CAPITULO XII.
MARÍA ENSEÑANDO ALAS MADRES ESPAÑOLAS.

María, con todo su cabello blanco pero con más energías que cualquier mujer de treinta años, ya por el amor de su hijo, ya por el cariño y veneración de aquellas gentes, que libres de sacerdotes eran sencillos observantes de la nueva Doctrina y por lo tanto libres y alegres cuanto honrados y trabajadores, hacían las delicias de María, que era incansable en acudir a todas las aflicciones de las Madres.


Ella se multiplicaba y se rejuvenecía ante los progresos de la Doctrina de la Liberad y no hacía falta el Apóstol en aquella metrópoli más que para organizar las 52 Ciudades que le eran sujetas y así Santiago podía correr y recorrer toda España y aún María muchas veces le acompañó y recorrió la Navarra y la Andalucía, donde dejó recuerdos que de sus mujeres no se pueden borrar.

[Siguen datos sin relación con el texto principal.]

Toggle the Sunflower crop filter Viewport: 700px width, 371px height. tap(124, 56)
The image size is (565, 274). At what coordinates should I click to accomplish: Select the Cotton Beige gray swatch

En todas partes ella triunfaba con sólo su Amor, las madres se veían tan honradas en oír sus consejos que corrían de pueblo a pueblo para oírla y verla, y esto facilitaba toda la Obra de Santiago.
Ella las enseñaba a ser madres tomándoles sus hijos y acunándolos por sus manos y con su Amor que a ellos les comunicaba y aquel Amor y aquellas enseñanzas perduran a través de los siglos y todas las madres son buenas, pero no iguala ninguna hoy a la madre Española, pero hoy llega el Amor predicado y enseñado entonces a aquellas madres y todas seréis al mismo tenor y sentimiento.


No os ofendáis madres amantes, de que os haya dicho que no igualan las otras a las Madres Españolas, no tenéis culpa las demás y sois buenas Madres pero si no igualáis a aquéllas es porque no tuvisteis la dicha de vuestras antecesoras que oyeron el Consejo de María y a aquéllas les cupo. Por ello el Enemigo de las Madres, porque lo es de la humanidad, la Religión Desastrosa que nació de la discordia de Pedro y Pablo no pudo invadir hasta muy tarde (hasta el Siglo XV) el suelo español y para eso hubo de asolarlo por la Inquisición, en tanto que los demás países en el siglo III ya eran cebadero de los sacerdotes de la Iglesia Católica Romana.


España tenía Religión sí, porque era eso común pues aún no era en función la Ley de Amor que se sembraba en tiempo de los Apóstoles y María, pero hoy sí, hoy ya llega y todas las Madres de la Tierra bajo el beso de María y con la Ley de Amor por baluarte y la Comuna por Régimen, seréis Madres como la Ley de Amor lo quiere y como María la fue y enseñó a las Madres Españolas, para dejar el recuerdo de su paso.